A traditional Irish Stew is never browned. Never, ever browned, got it? Good, we can move on.

On a side note my Maternal Great Grandfather was also Irish and came from Ireland to America and eventually to Oregon where he married a Norwegian girl and settled down to distill moonshine and flog green milk to the neighbors. He ended up leaving his Norwegian wife and five kids on the farm for some fast and loose hussy from the thriving metropolis of Astoria Oregon. Drove a mail cart for some years and then worked as a lumberjack. Of course he eventually got rolled on by a log and was squashed flat like a squirrel in rush hour traffic. Karma? No, I think he just wasn’t a very good lumberjack. This is the way we roll the log, roll the log, roll the log, this is the way we roll the… oops!

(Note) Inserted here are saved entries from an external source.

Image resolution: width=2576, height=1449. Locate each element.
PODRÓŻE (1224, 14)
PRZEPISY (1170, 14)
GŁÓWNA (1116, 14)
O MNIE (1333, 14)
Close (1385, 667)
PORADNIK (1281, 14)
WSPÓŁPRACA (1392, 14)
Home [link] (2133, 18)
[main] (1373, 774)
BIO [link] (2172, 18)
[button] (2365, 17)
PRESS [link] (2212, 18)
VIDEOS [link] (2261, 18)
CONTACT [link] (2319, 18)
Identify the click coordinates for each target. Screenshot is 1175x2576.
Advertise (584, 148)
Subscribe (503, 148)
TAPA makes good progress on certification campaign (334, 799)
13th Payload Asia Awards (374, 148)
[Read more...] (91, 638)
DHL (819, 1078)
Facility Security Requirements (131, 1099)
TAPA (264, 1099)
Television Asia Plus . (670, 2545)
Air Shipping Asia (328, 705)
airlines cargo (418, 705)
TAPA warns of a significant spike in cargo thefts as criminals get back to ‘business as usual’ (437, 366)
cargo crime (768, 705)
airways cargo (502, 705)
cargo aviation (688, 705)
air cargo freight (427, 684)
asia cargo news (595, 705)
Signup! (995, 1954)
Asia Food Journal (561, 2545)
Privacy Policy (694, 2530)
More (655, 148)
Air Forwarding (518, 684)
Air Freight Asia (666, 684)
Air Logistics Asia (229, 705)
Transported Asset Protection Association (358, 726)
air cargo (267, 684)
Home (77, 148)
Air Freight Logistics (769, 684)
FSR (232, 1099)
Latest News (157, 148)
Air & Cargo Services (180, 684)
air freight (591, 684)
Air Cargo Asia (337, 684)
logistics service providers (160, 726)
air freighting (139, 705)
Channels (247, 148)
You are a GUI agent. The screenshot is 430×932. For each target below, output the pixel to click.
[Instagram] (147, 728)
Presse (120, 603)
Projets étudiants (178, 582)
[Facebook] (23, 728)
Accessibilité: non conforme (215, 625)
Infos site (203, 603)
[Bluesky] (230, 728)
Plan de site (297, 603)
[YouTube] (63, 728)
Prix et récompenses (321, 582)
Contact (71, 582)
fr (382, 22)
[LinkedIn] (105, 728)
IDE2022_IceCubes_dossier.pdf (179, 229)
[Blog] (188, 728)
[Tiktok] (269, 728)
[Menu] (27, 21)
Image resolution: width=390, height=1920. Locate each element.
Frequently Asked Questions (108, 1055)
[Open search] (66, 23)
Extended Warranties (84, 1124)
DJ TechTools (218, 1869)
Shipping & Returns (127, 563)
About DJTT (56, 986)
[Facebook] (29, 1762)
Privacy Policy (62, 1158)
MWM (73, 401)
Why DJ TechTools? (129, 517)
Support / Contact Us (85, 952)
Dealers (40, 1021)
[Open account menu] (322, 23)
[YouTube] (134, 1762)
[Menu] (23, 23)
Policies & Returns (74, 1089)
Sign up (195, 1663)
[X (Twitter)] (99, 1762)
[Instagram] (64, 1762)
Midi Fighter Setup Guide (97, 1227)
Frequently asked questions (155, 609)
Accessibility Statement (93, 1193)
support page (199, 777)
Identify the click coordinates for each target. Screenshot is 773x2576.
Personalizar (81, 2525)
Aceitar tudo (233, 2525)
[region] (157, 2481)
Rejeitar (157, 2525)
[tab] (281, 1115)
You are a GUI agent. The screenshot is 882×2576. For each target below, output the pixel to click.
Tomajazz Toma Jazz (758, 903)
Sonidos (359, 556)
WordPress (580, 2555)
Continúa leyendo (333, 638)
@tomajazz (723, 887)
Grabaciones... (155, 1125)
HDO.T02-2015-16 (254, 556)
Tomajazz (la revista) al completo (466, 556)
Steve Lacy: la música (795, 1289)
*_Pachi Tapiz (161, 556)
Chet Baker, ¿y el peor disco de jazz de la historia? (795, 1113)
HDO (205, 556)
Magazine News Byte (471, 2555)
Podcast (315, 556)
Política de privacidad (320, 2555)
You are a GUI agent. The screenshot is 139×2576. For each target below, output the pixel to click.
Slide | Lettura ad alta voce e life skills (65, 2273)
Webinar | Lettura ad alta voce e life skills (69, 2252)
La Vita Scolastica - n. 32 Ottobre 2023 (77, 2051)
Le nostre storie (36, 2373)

So here is the traditional version:

Take 3 Pounds of Lamb or mutton
6 Large potatoes sliced or cubed
4 Onions sliced
Salt and pepper generous
Water to cover.

In a large pot or Dutch oven place a layer of potatoes, cover this with a layer of lamb, then a layer of onions, dust each layer with a little salt and pepper, and continue making layers, ending with a layer of potatoes. Pour in enough water to cover and bring to the boil, DO NOT STIR! I mean it, no touchy… Reduce heat to a simmer and simmer for about an hour and a half until potatoes are tender and lamb is tender and everything is tender.

If you want to vary it add a few chopped carrots in a couple of separate layers with a little chopped parsley. Or go all out and use beef stock instead of water, add a layer of celery, a bay leaf and some thyme. Come to think of it why don’t you add some barley and turn it into a Scotch Broth, you ungrateful sods, why back in my day...uh sorry, talking to elderly relatives today, you know how it goes: “Walked barefoot both ways, uphill, through a graveyard, but a nickel got you a movie, a comic, two sodas and an evening with Jenny Lind…”.